Too much sarcasm? Still working on my tone that will make people smile and invested. It takes a lot of work and trial and error to be natural, as odd and unnatural as that sounds. But, I’ll learn as I go on, so time to go on.

It’s difficult time for anyone to search for something so detrimental for their ability to live and function. Do you go for your passion? Do you go for money? Just what’s available? When do you bring logic into the mix, or your dream, or your desperation?

Since 2013, after I graduated with my Bachelors, I was eager to start figuring out my life and witnessing the doors open for a bright, successful future. Because that’s what mattered. I had two degrees, I immersed myself in academic clubs, became a leader (which freaked me out as I have this little issue called anxiety), talked with my teachers, searched for internships, and put so much effort into earning the best grades I could. Because that’s all I needed for a career.

Then retail happened. Not the worst thing. I even really adored my time in Barnes & Noble surrounded by the smell of coffee, cinnamon, and books. And high quality air-conditioning. Thank you B&N for remembering we’re in Texas. And it worked out fine for a while. I wasn’t quite sure about my career focus anyway except that I wanted to be an author, so I was happy to wait a little bit till something took off. Because surely I could get something. I had the degrees.

Time went on and nothing happened. Everything was more part-time retail. I couldn’t even move up in my own store (another story, for another day) to earn something. By 2015, I was growing burnt out on the whole “part-time, let’s destroy my back and feet for customers” routine. I was ready to move out, to buy a massive shelf for my books, and just enjoy life as an adult.

Nothing. So, maybe I needed more degrees. A Masters should be perfect! I packed my bags, headed to Scotland, and earned another degree. I’ve had it officially since last November and been without a job since December. I’ve sat down for hours and applied to jobs that would become a career; from teaching to clerical to marketing, I’ve applied to multiple hundreds of jobs and in that time I’ve earned two interviews and I was rejected by both.

Well then…

I’m told to just keep trying, apply a hundred times a day if necessary, something will come up…all wonderfully positive and well-meaning words but what does that do when I don’t see that something approaching? I don’t let anyone fool me; I know money equals a form of comfort and happiness. It sounds shallow, but it is the truth, and I am without a flow of it to my bank account. A sad thing for anyone to suffer from.

I’m beaten down. I’m exhausted.
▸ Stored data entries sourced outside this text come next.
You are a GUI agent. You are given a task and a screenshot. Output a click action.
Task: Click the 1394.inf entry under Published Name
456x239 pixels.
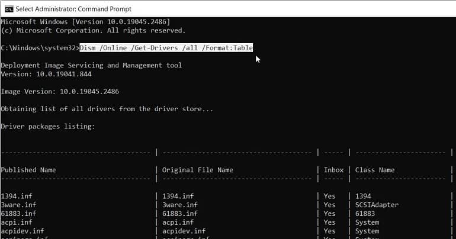(17, 196)

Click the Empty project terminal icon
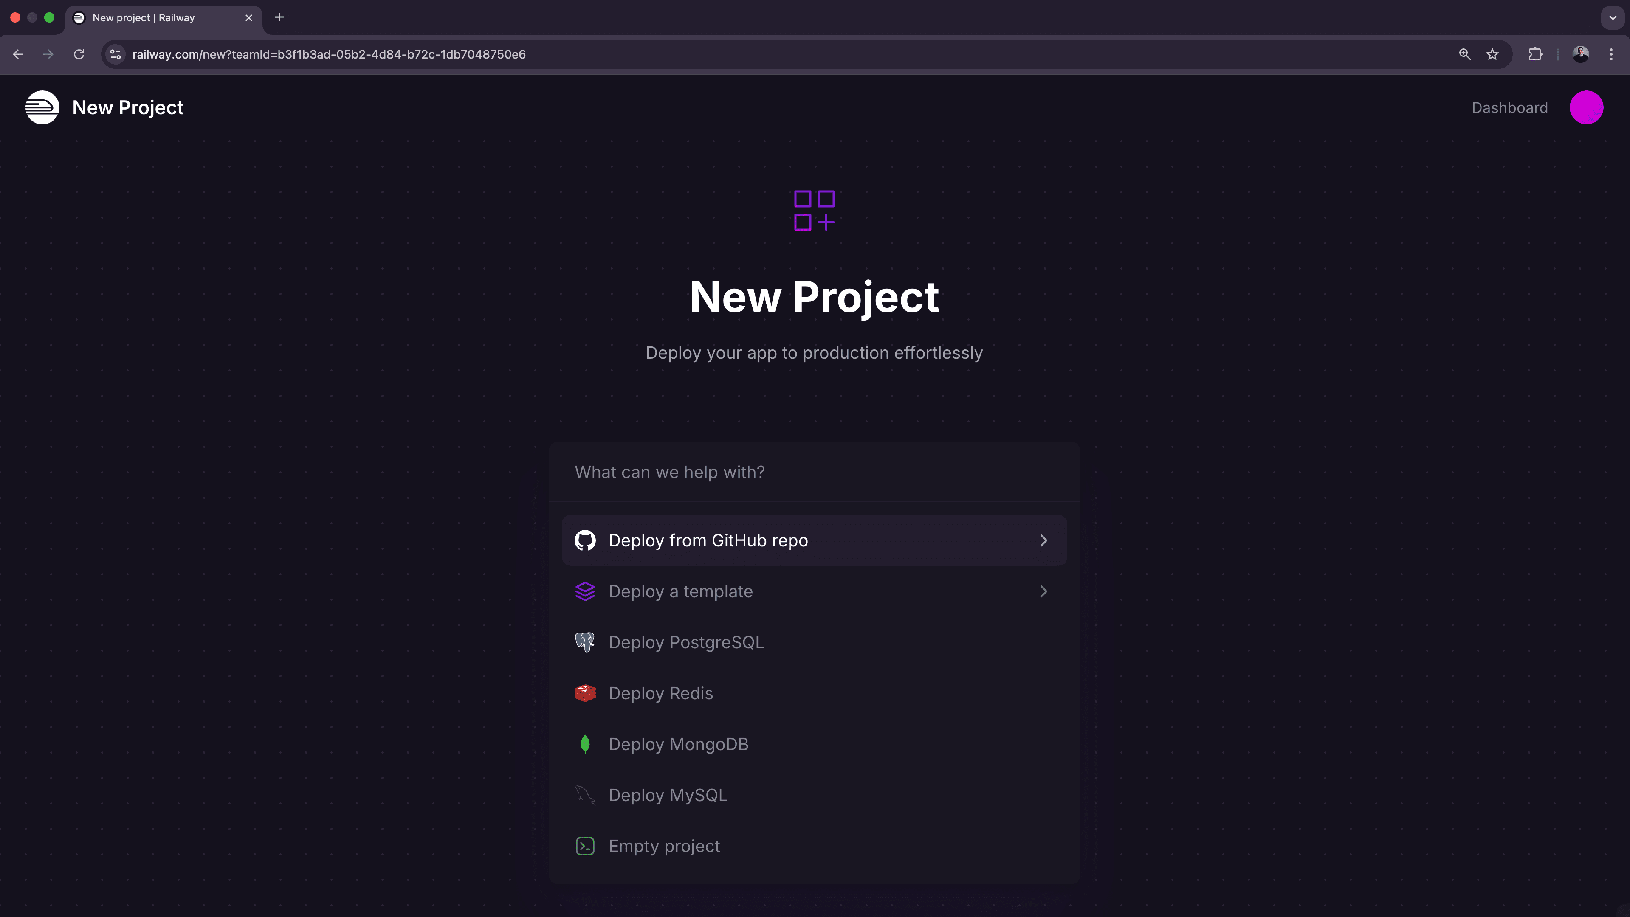coord(585,846)
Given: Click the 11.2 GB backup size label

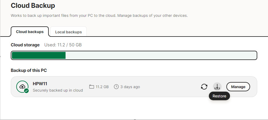Looking at the screenshot, I should point(102,87).
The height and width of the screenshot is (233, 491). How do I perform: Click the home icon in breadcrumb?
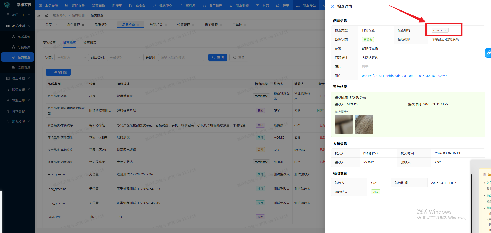click(x=47, y=15)
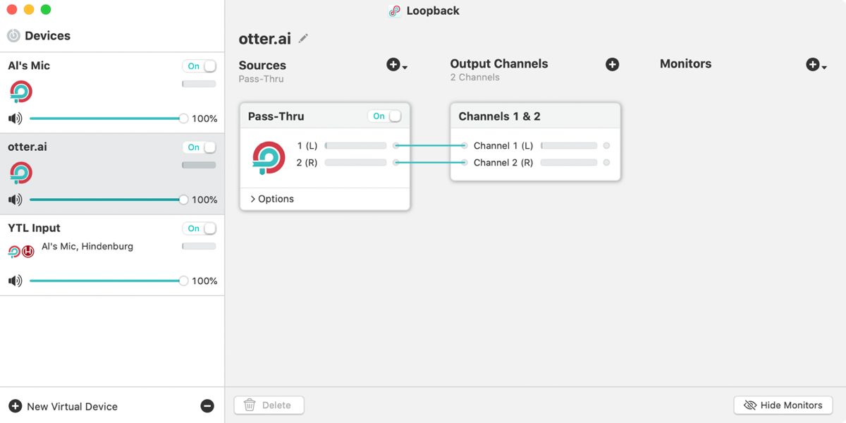846x423 pixels.
Task: Toggle the YTL Input device switch
Action: point(200,228)
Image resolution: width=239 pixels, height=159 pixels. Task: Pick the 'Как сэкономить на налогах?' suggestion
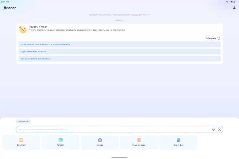pyautogui.click(x=119, y=58)
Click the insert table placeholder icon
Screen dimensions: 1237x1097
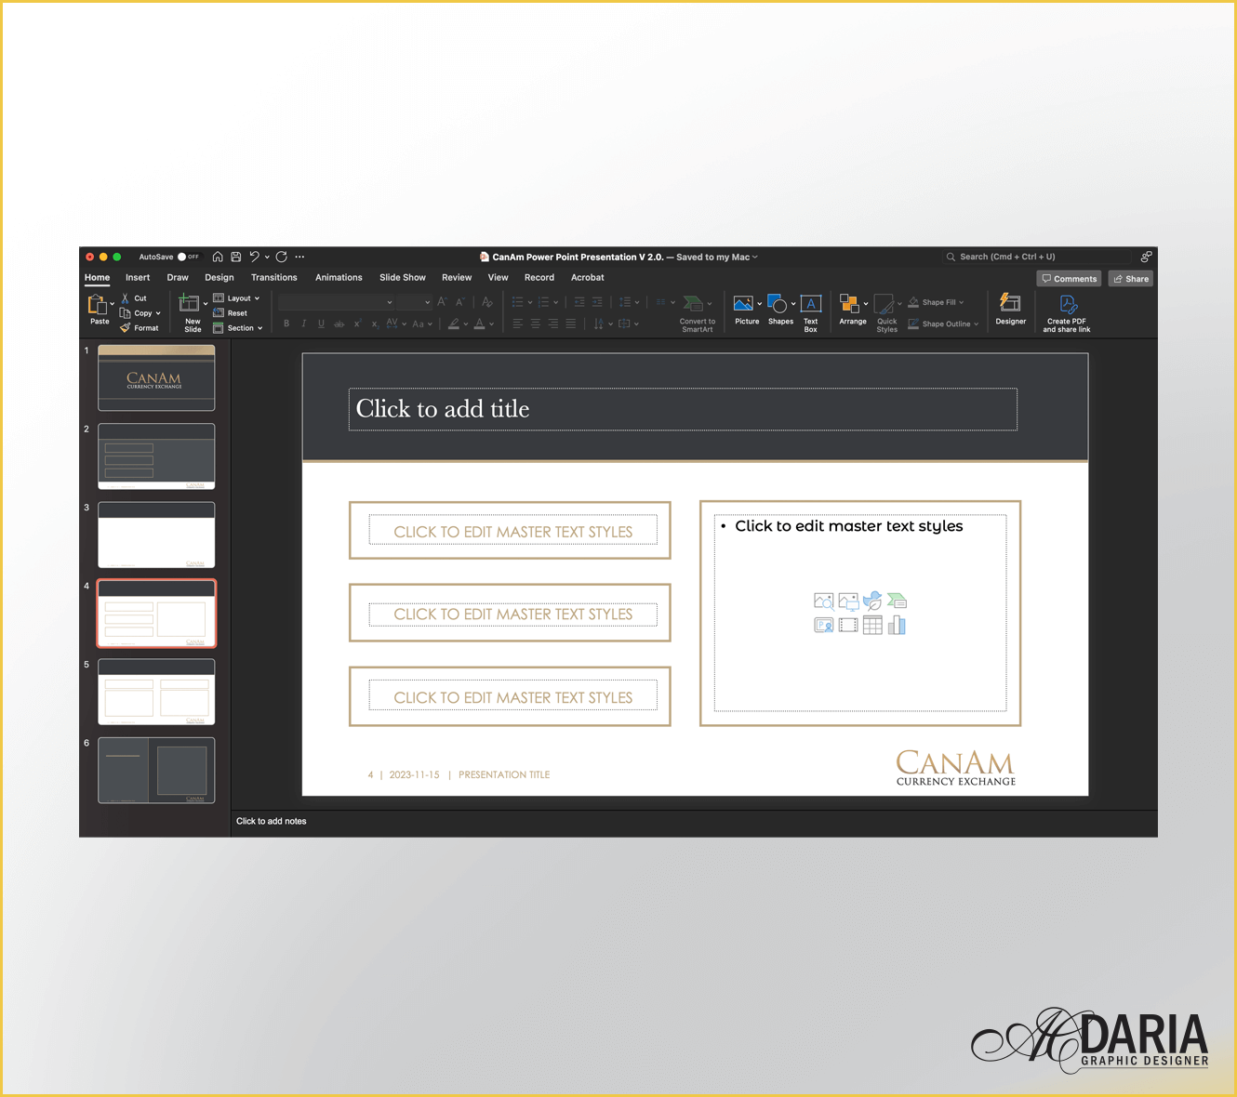[x=872, y=626]
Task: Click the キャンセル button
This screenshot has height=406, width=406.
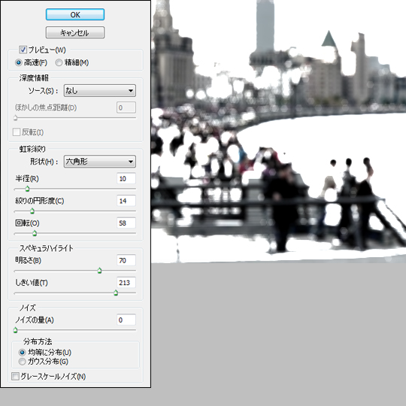Action: tap(75, 32)
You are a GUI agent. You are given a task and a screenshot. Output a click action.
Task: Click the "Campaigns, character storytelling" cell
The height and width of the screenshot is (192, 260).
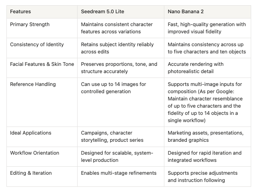(112, 136)
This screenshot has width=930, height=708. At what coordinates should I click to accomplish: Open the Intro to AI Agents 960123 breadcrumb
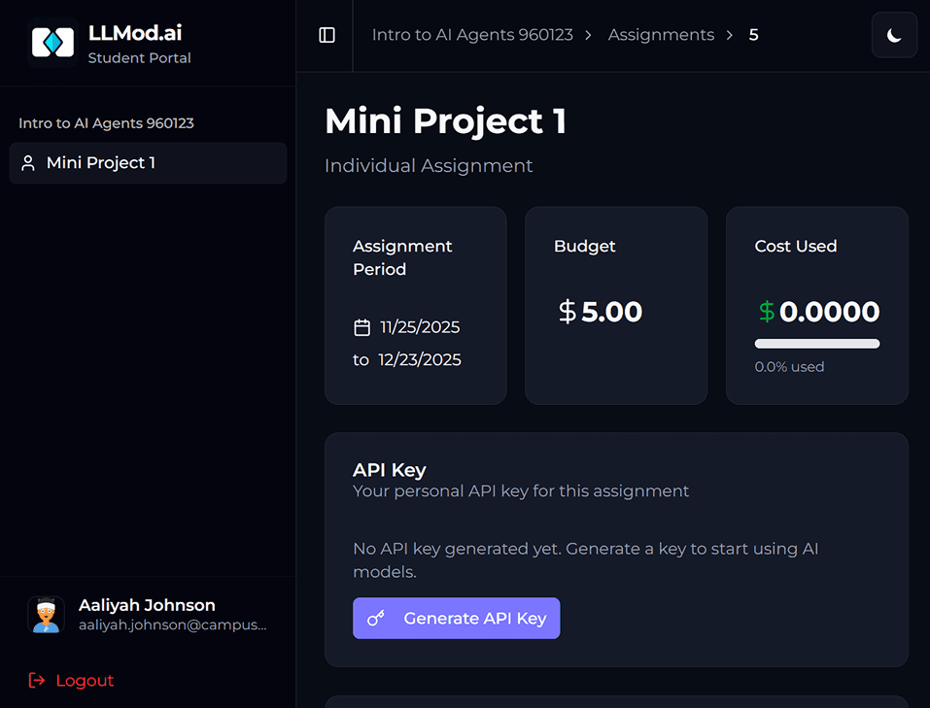472,34
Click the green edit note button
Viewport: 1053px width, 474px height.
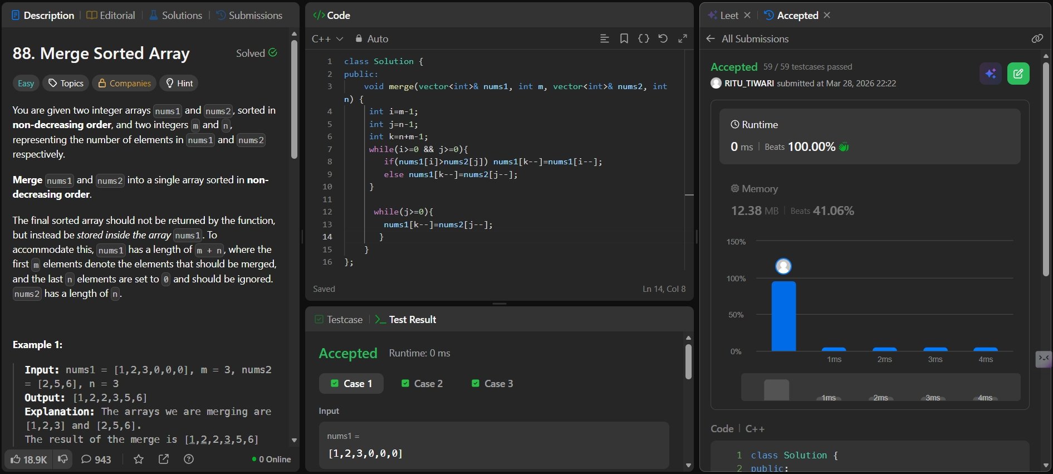click(x=1018, y=74)
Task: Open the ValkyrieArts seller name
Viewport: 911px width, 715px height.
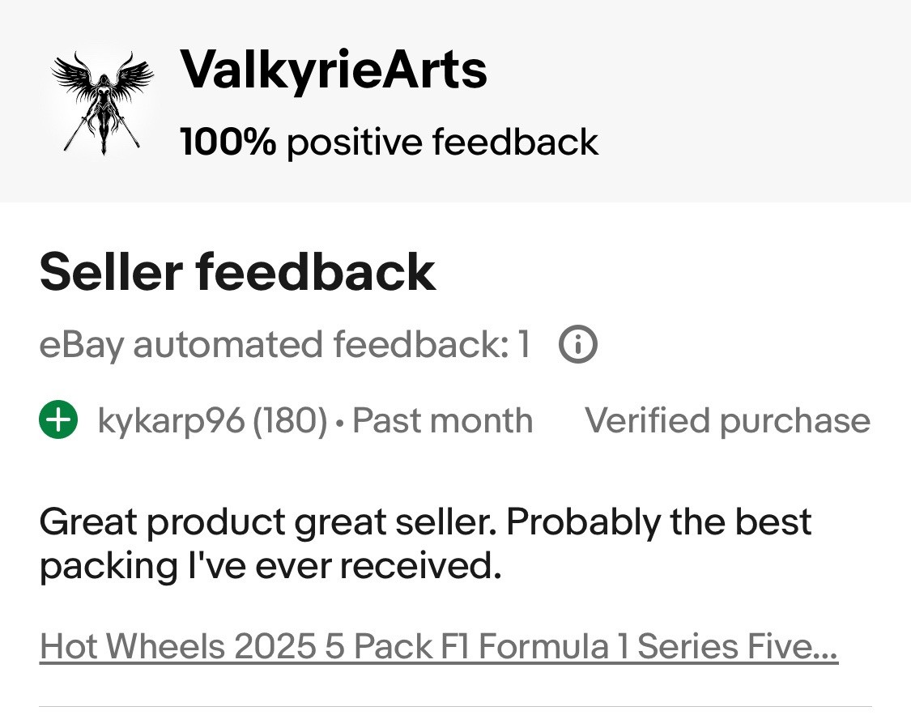Action: [334, 70]
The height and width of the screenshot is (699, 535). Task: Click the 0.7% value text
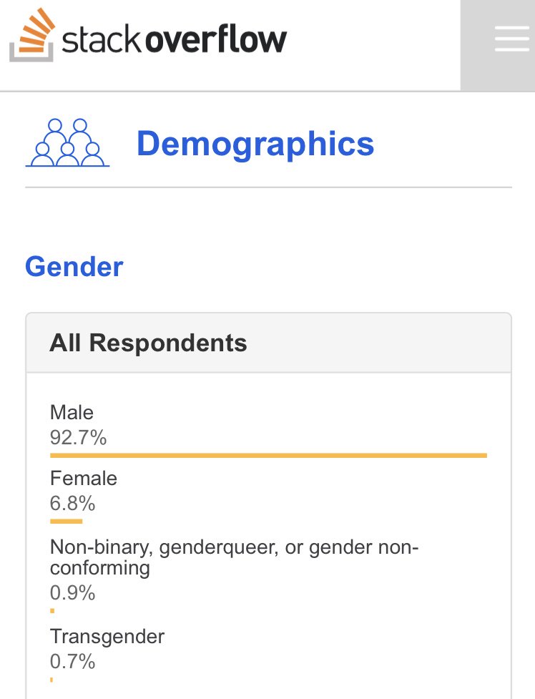tap(72, 661)
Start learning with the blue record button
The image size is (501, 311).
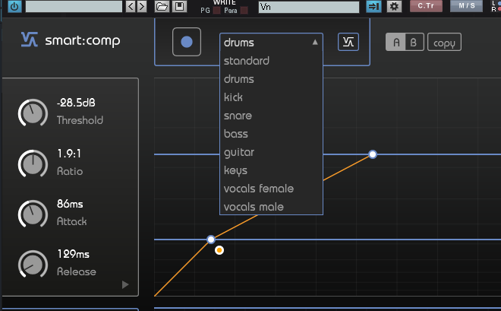tap(187, 42)
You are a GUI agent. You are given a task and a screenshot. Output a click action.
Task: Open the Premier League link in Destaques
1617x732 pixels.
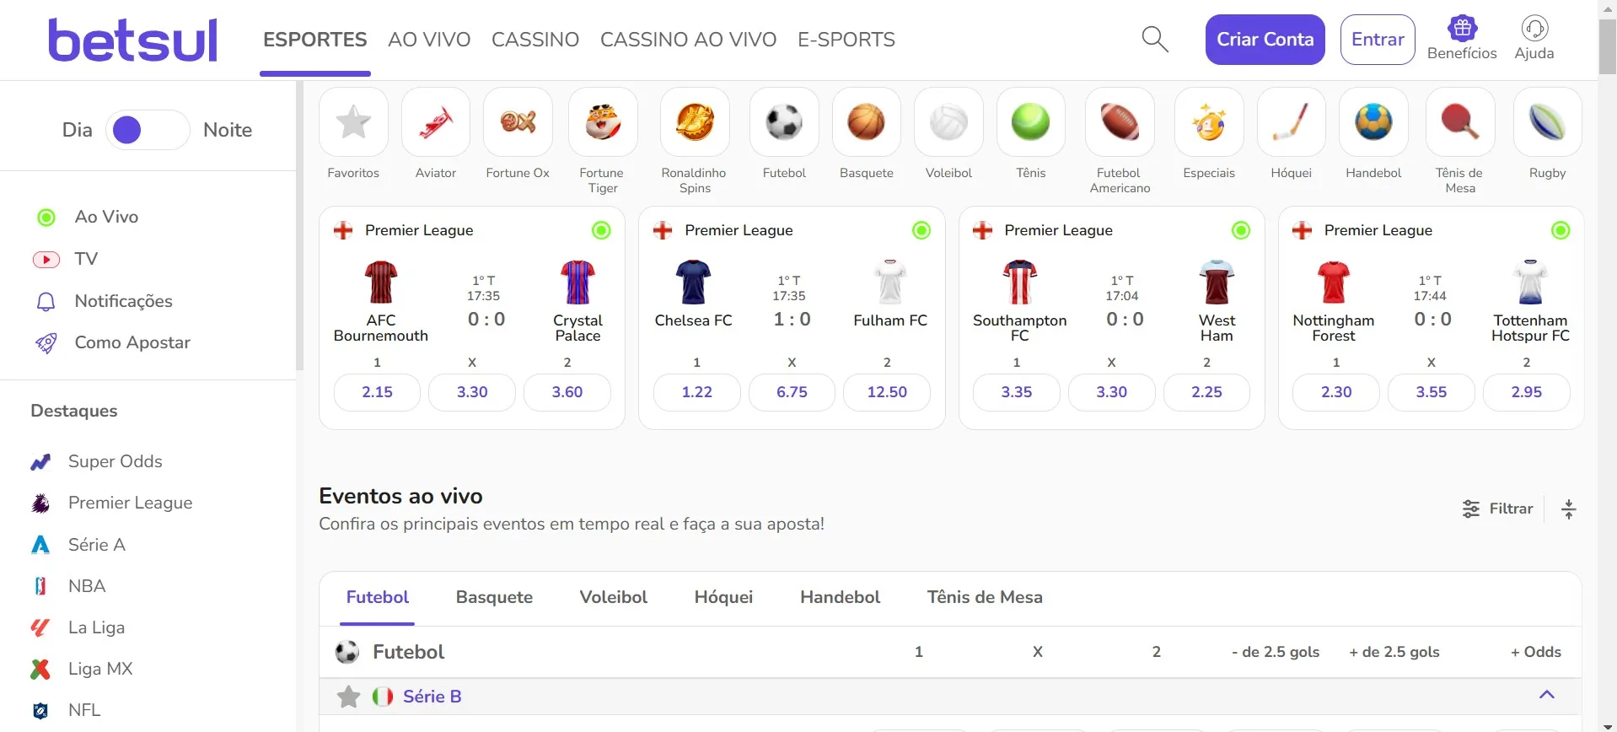point(131,503)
I feel like everything I had done to this point was a waste of time, energy, and money. I feel like a waste because what are you if you don’t have a job?

Still everything.

And that is not something I remind myself lightly. I still feel disappointment about myself. I still desire ultimate success. I am ready for better change but if I will tell you that you’re everything and you deserve pride and support, then so do I.

How are you dealing with job searching? How do you like to remind yourself that your worth is outside your career?

Quote of the Post:

“Once we believe in ourselves, we can risk curiosity, wonder, spontaneous delight, or any experience that reveals the human spirit.”